The Hashemites were originally the guardians of Islam’s holy cities of Mecca and Medina, and descendants of Hashem ibn Abd Manaf, who was the great-grandfather of the Prophet Mohammad, the progenitor of the Banu Hashem, a clan of the Quraish tribe in Mecca.  Feisal and Abdullah, sons of Hussein, the Sharif of Mecca, led the Arab revolt against the Ottomans with help from the British - notably, Lawrence of Arabia.  

Feisal was installed as the King of Syria, but removed by the French.  The British gave him the throne of the new creation called Iraq.  In 1958, a coup d’état by Brig. General Abd al-Karim Kasim, brought to end the Hashemite rule in Iraq.  Earlier, in 1925, the Hashemites lost their ancestral fiefdom in the Hejaz (the Saudi province where Mecca and Medina are located) to the Saud Nejdi clan. Today, the only remaining trace of Hashemite power is embodied in King Abdullah II of Jordan, whose mother was a British Christian.

The French received the Mandate over Greater Syria, and like Iraq, was another artificial entity concocted from various Ottoman districts that included a hodge-podge of religious and ethnic minorities. The French did not intend to follow the League of Nation’s instructions to prepare the nation for self-rule and independence.  The Alawite region in the northwest was detached from the rest of Syria as well as the Druze area in the South.  As the protector of the Christians, France arbitrarily carved out an area, to be called Lebanon, in an attempt to create a Christian (Maronite) dominated state.  

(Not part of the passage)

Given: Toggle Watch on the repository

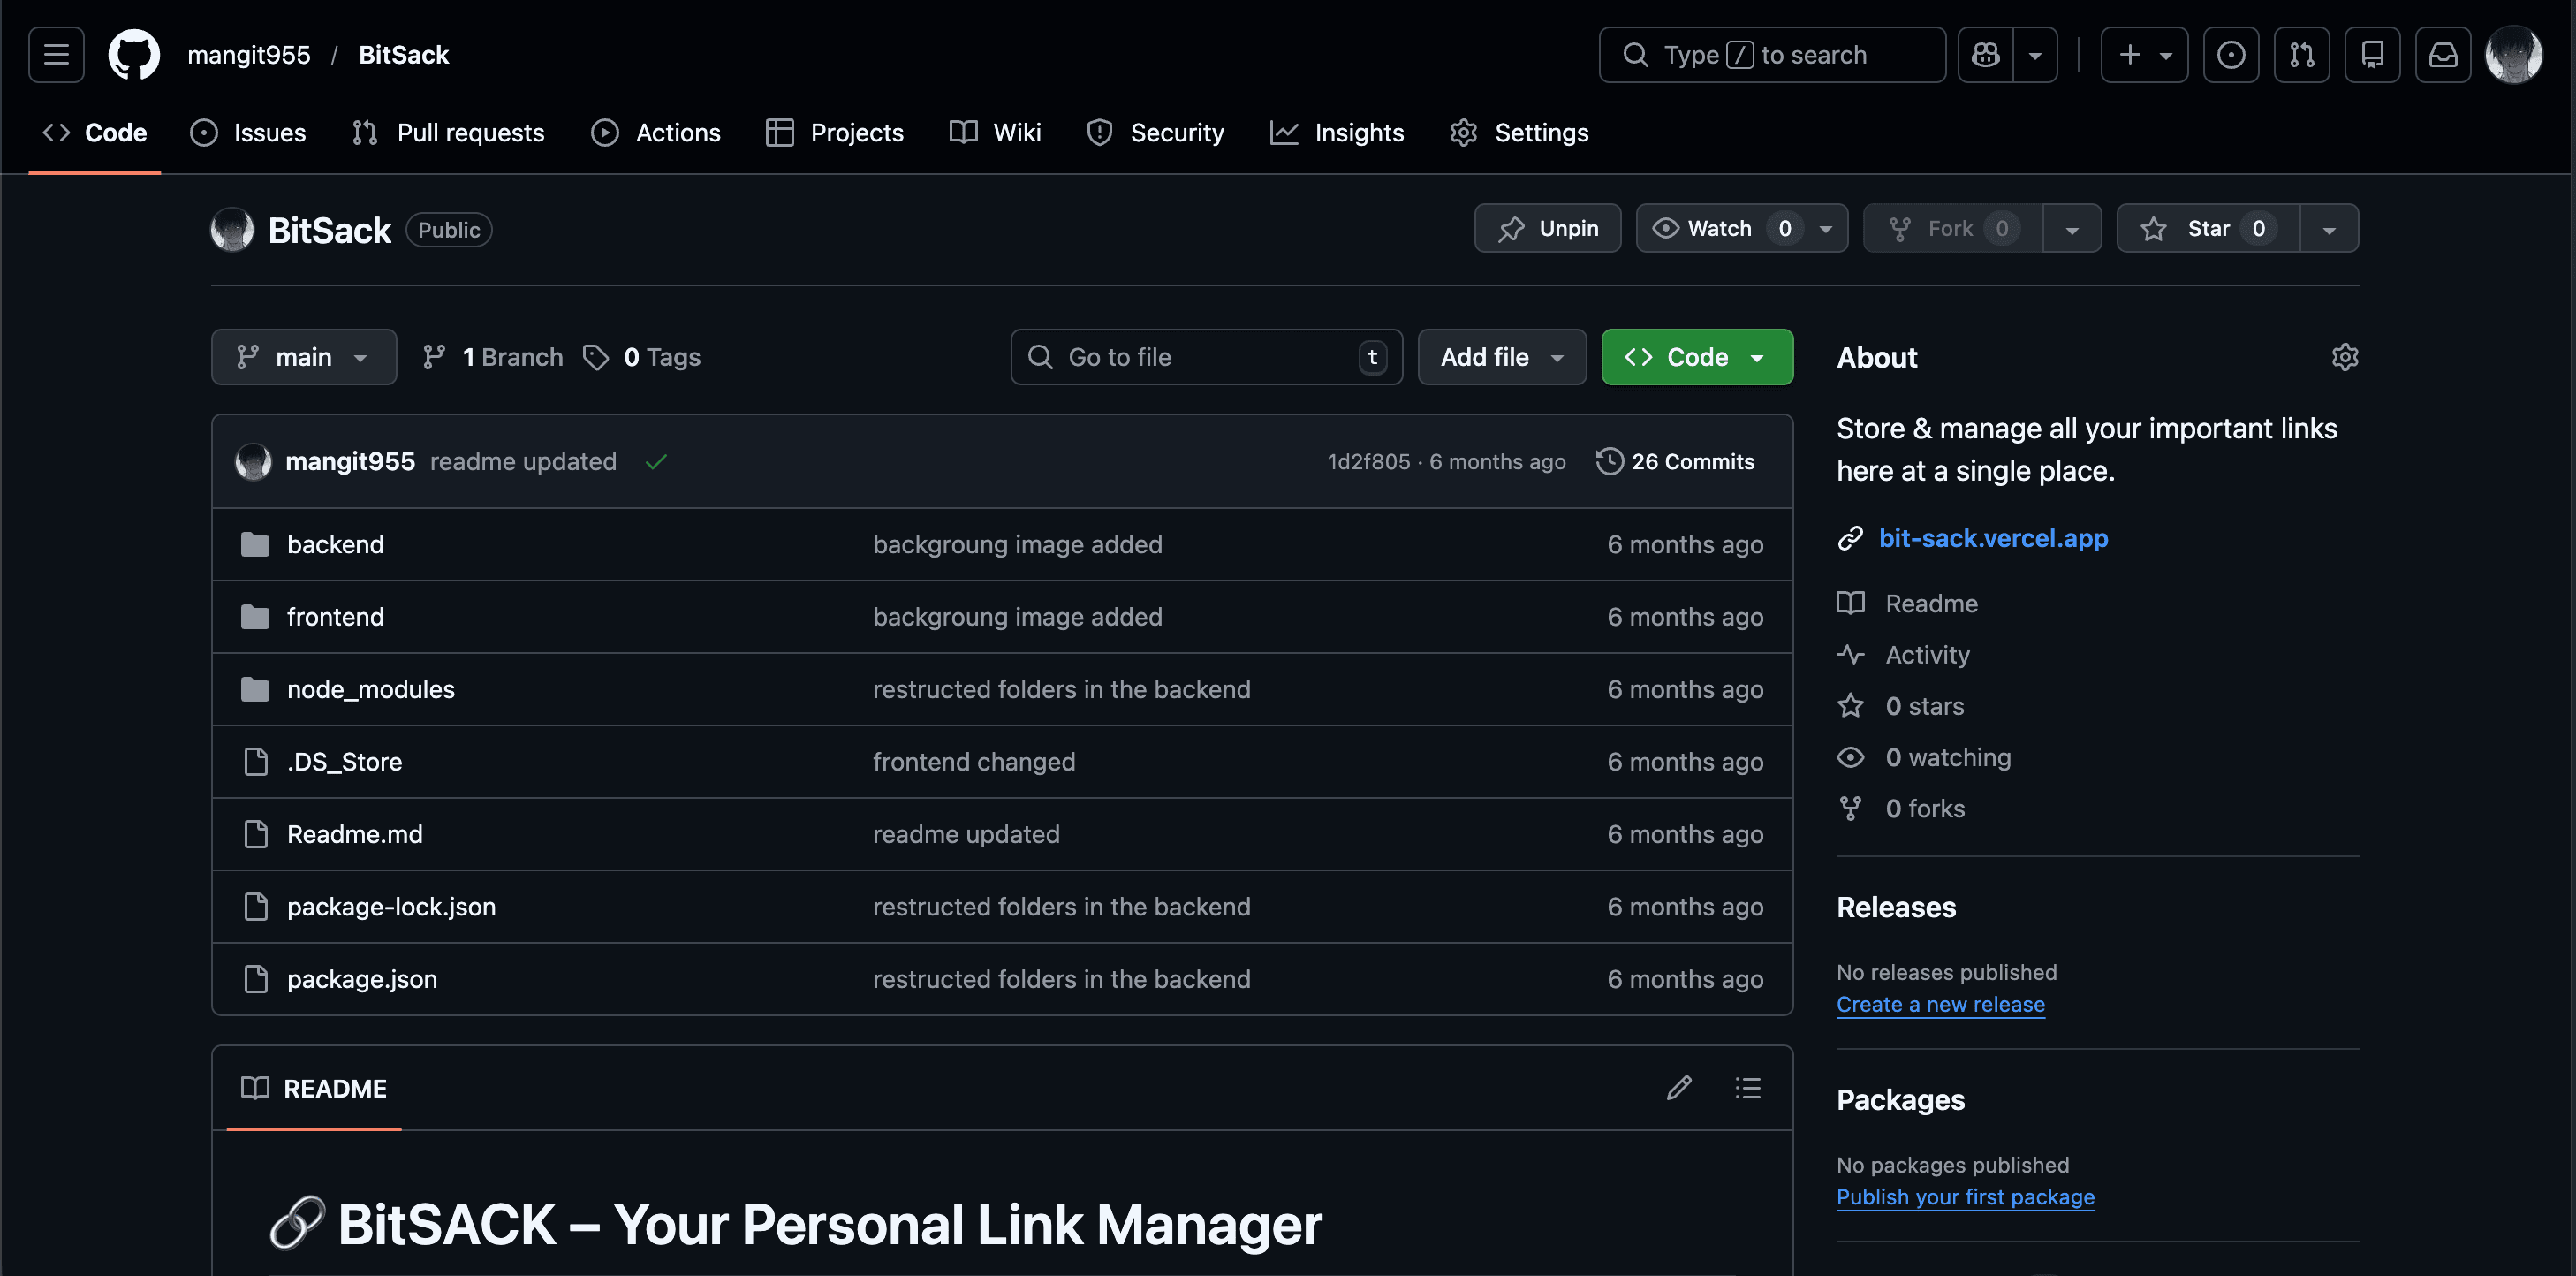Looking at the screenshot, I should [1720, 229].
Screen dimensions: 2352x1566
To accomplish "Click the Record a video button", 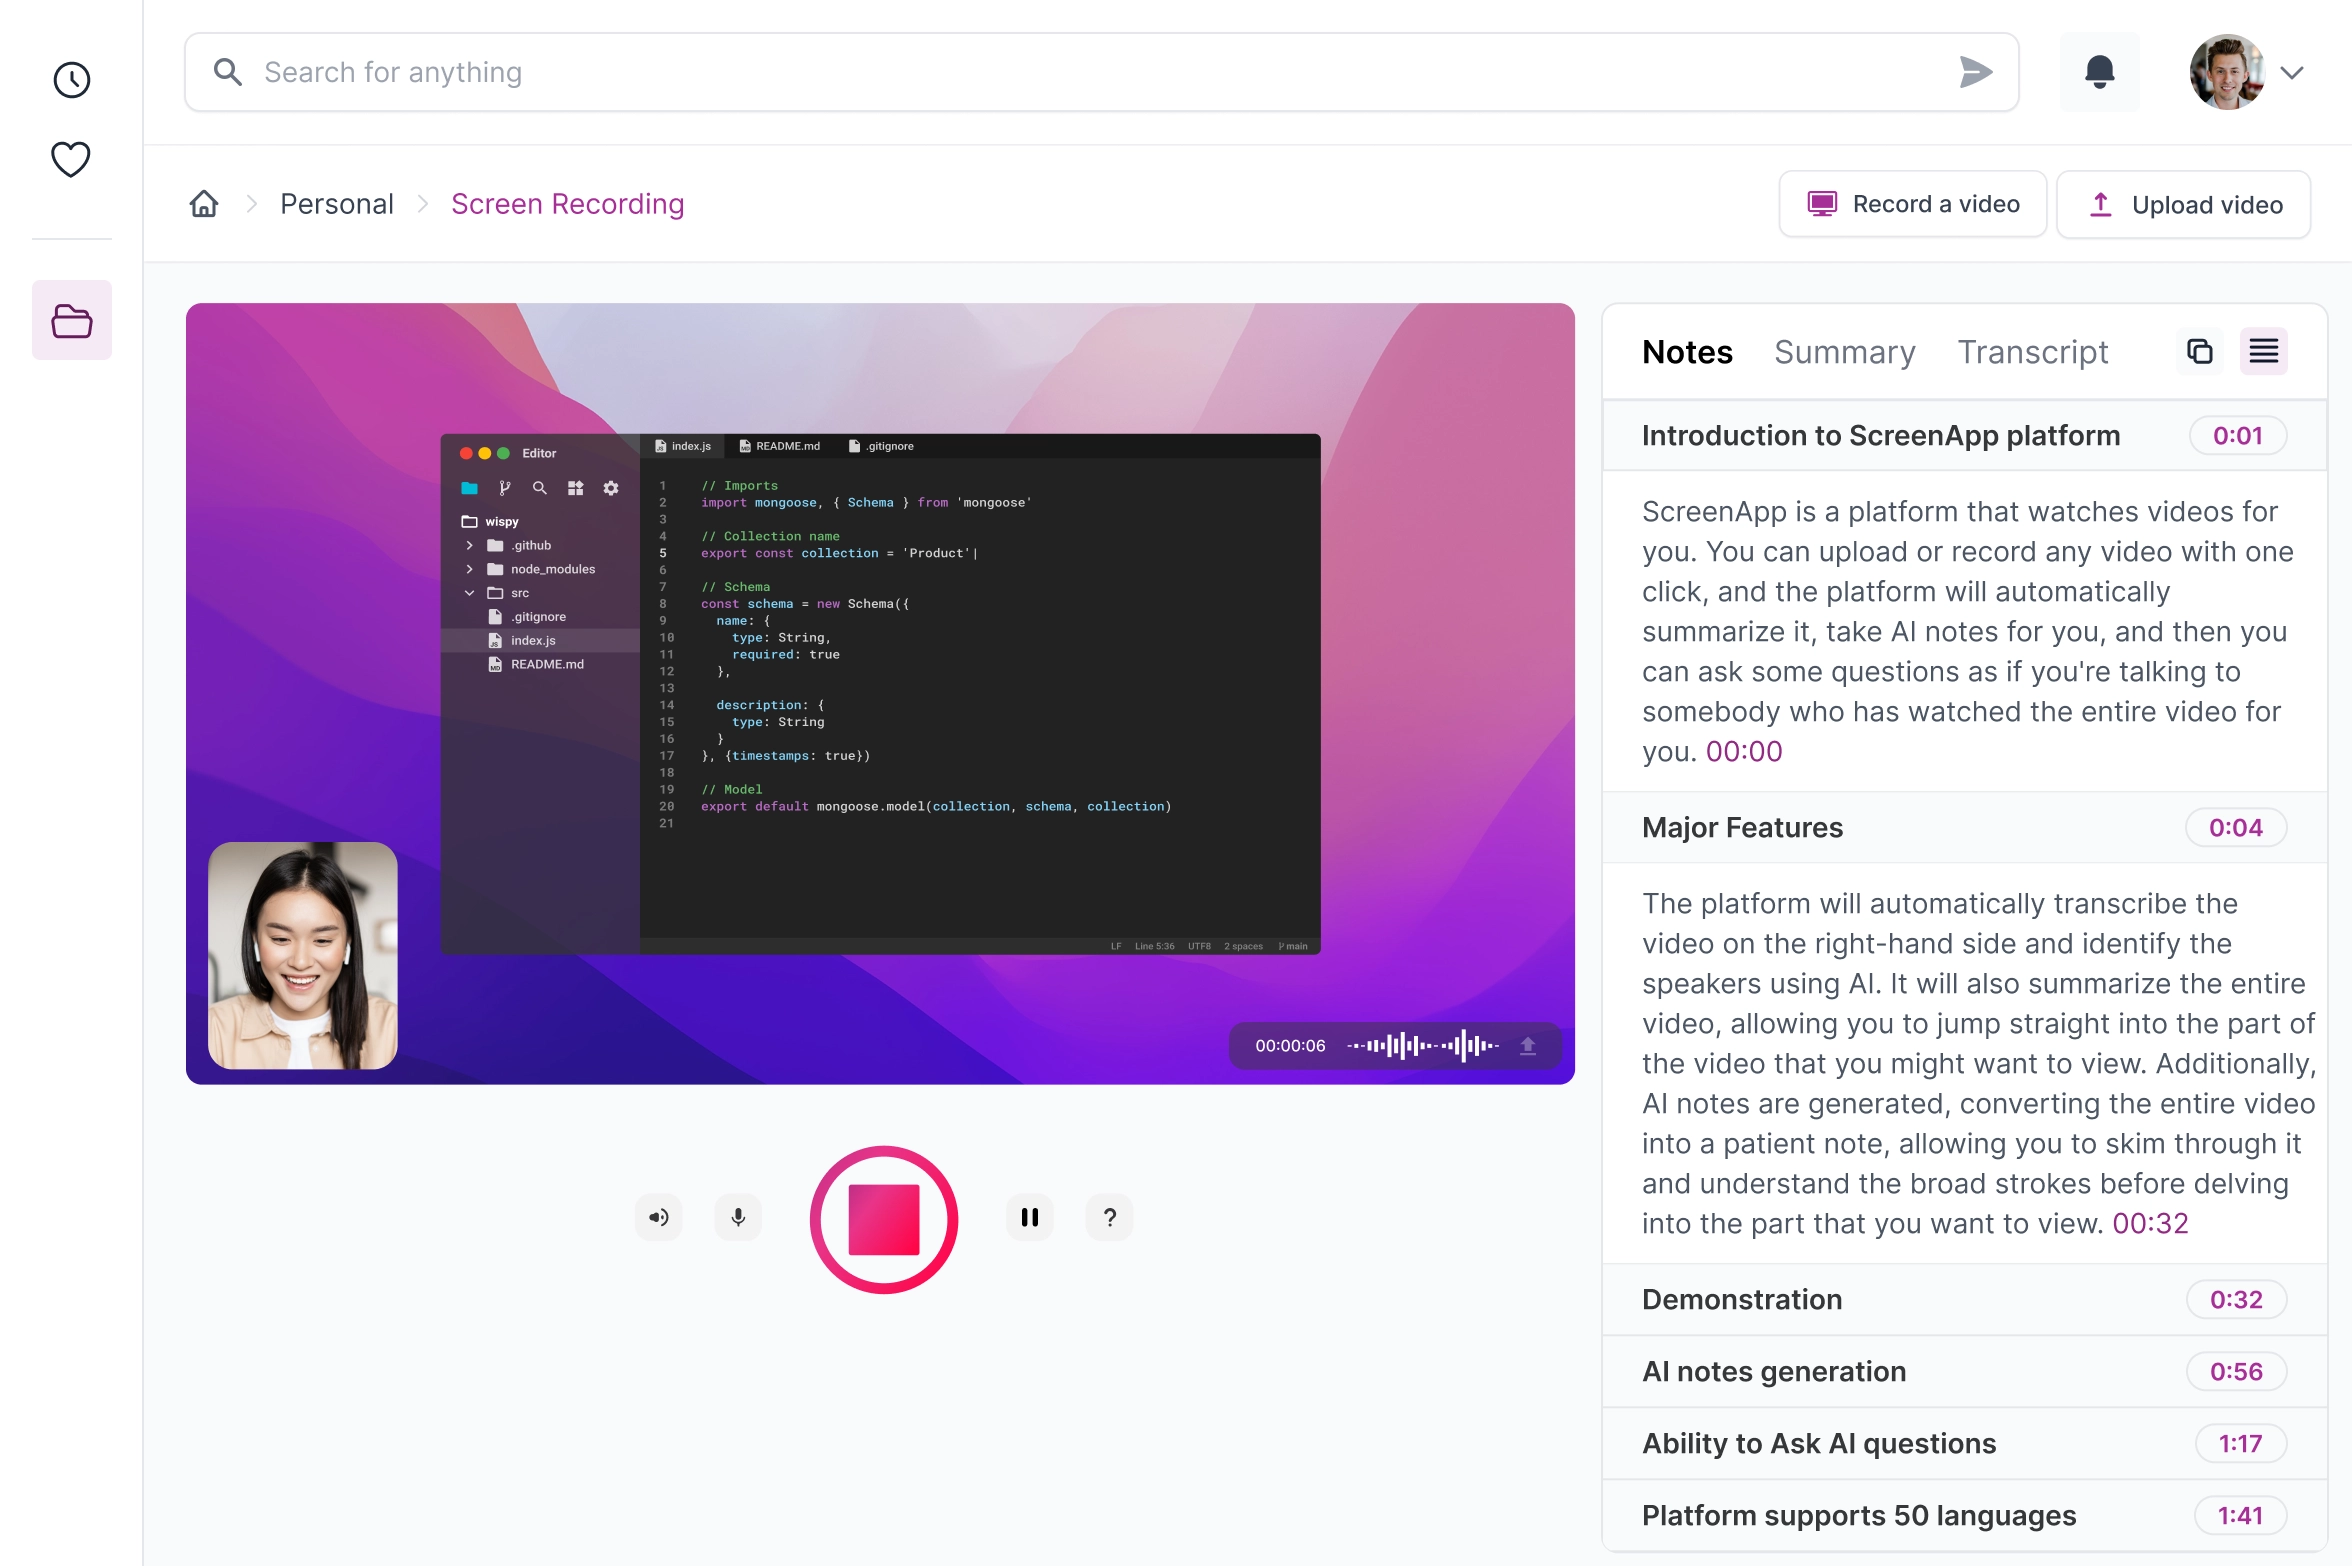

Today, Islamism has replaced Arab nationalism as the mobilizing force.  The Sunni-Shiite rivalry is the dominant struggle in the Middle East, expressed in the bloodletting in both Iraq and Syria, with spillover into Lebanon. But, even during the height of Pan-Arabism under Nasser, unity among Arab states didn’t last long.  The artificial creations of Iraq and Syria are splintering into ethnic, religious, and tribal cohesive entities. The Kurds, in both Iraq and Syria, are separating themselves and forging an autonomous entity. The KRG in Iraq, for all intents and purposes, is an independent state, with its own national institutions, flag, and army. The Sunni-Arab majority in Syria will ultimately merge with the Iraqi Anbar province, given religious and tribal ties.  The Shiites in Southern Iraq and Baghdad are already governing themselves in the form of the current Iraqi government.  And the Assad regime will not last beyond Bashar Assad.  With help from Russia, the Alawites are likely to create their own domain in the Latakia region.  

The Sykes-Picot agreement was a colonial miscreant that created a centenary of instability and bloodshed.  It stained forever European colonialism, and produced conflicts and refugees in Syria and Iraq that threaten the future of Europe itself.  That is the ultimate legacy of Sykes-Picot.